My research focuses on parenthood and imprisonment in Switzerland. As a feminist geographer, I am interested in how state surveillance and policing influence intimate family life – especially when families are spatially separated by imprisonment. In my bachelor's thesis, I used interviews to examine the governance of motherhood in the women's prison Hindelbank. In my master's thesis, I used statistical and qualitative methods to analyse (the documentation of) parenthood in the four prisons in the canton of Bern.
I have a bachelor's degree in geography with a minor in social sciences and a research-oriented master's degree in geography, both from the University of Bern. During my master's studies, I spent a semester as a Fulbright visiting student at the University of Kentucky, USA. Before attending university, I completed training as a commercial employee and worked in a law firm and various consulting companies.
Since August 2025, I’m a research assistant and doctoral candidate at the University of Bern.

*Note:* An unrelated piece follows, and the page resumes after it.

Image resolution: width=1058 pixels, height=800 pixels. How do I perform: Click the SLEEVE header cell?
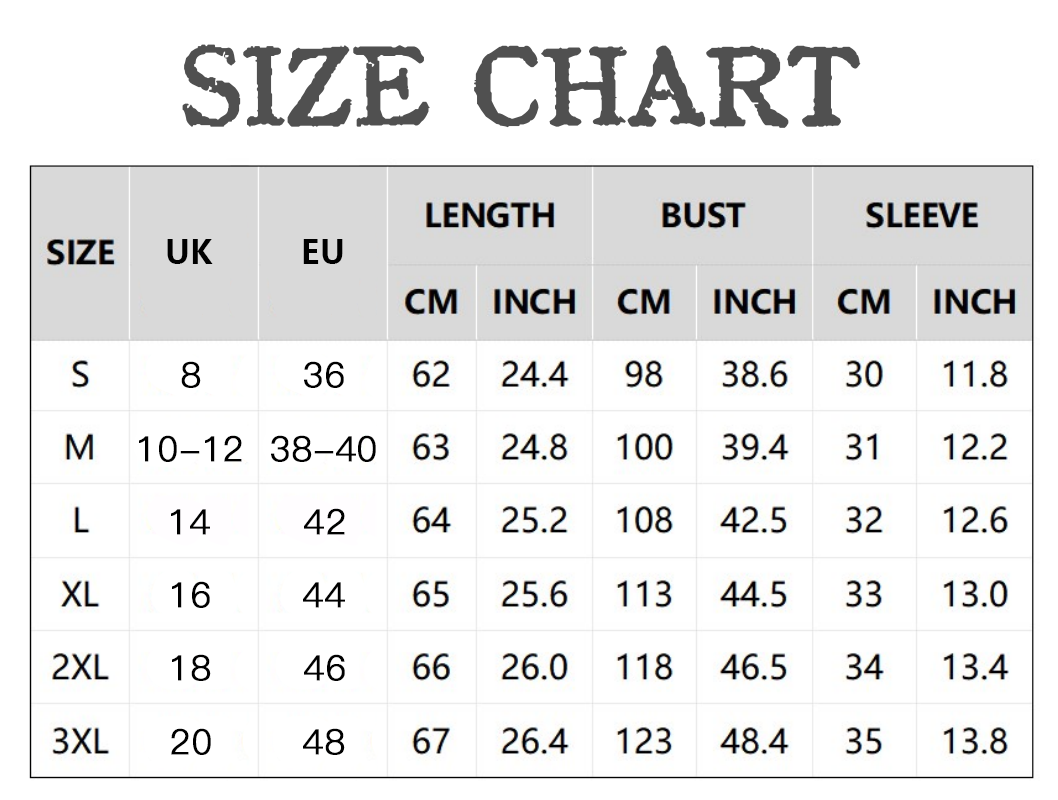[x=921, y=216]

My dissertation project is rooted in the subdiscipline of carceral geographies and is part of the SNF-funded project “Intimate geographies of family fracturing”. Conceptually, I draw on social-geographical, feminist and intersectional theories to examine the experience and navigation of parenthood and family life in the context of multi-scalar politics of (in)justice in the Swiss penal system. I work primarily with qualitative methods such as narrative interviews, ethnographic observations and visual approaches. I particularly care about a reflexive and socially engaged approach to research that centers marginalized perspectives and aims to produce socially relevant and accessible results.